┌─ Provided records
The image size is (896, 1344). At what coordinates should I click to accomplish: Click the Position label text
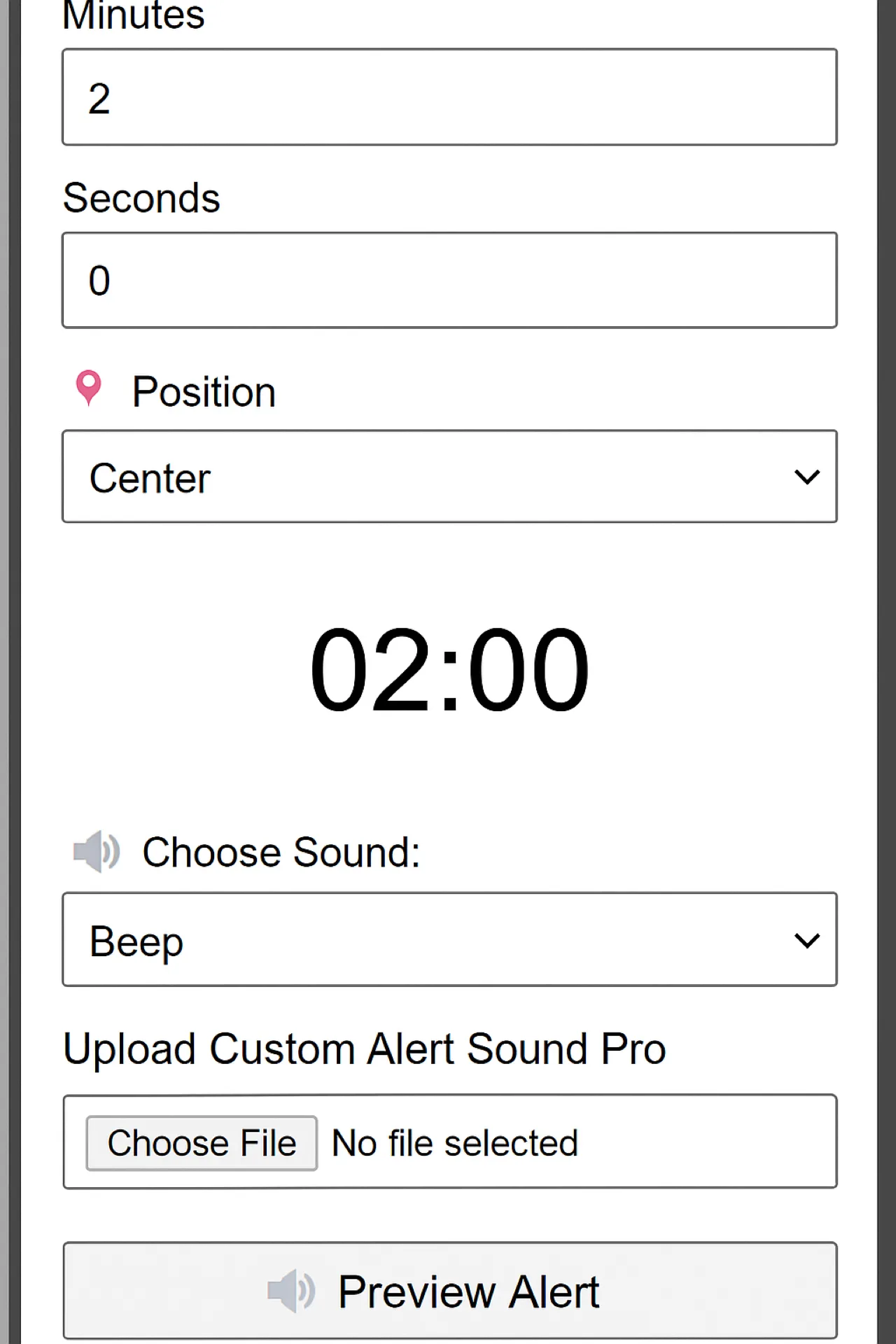point(204,391)

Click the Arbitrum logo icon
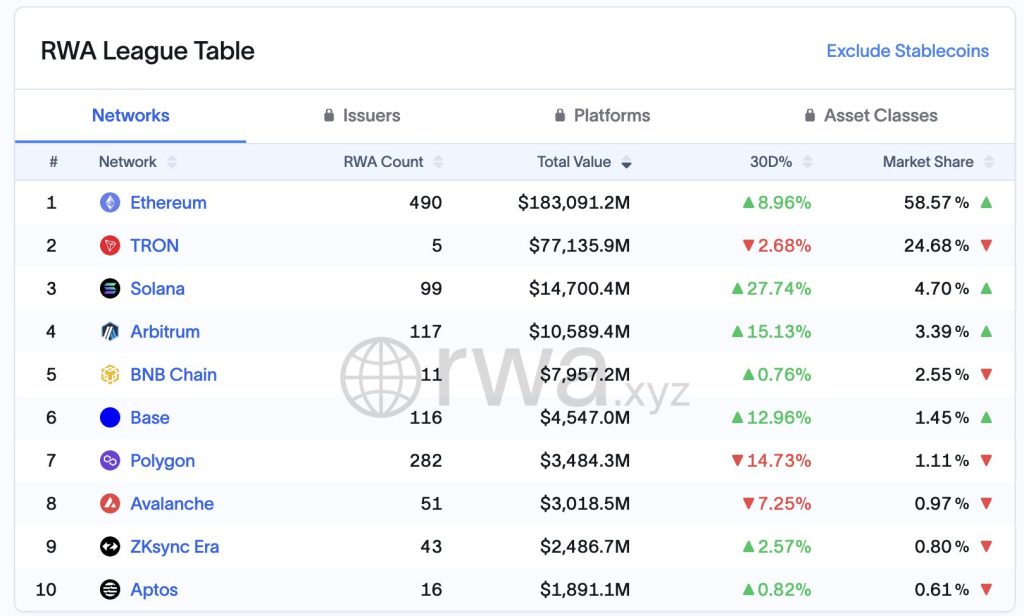click(110, 332)
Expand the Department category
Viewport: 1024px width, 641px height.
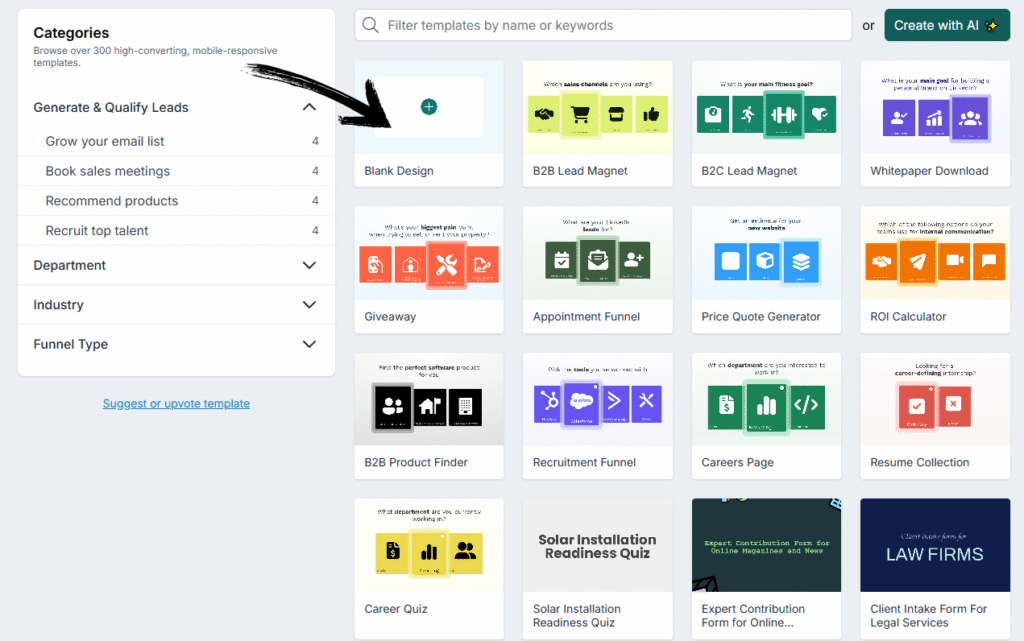point(309,265)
└─
▶ _Problem to solve_:
The entries above, every one of them, should be retyped exactly, with no pictures carried over.

▶ _Result of the exercise_:
The image size is (896, 1344). At what coordinates should I click to accomplish: Click the Position label text
point(204,391)

Click the Arbitrum logo icon
click(110, 332)
Expand the Department category
Viewport: 1024px width, 641px height.
point(309,265)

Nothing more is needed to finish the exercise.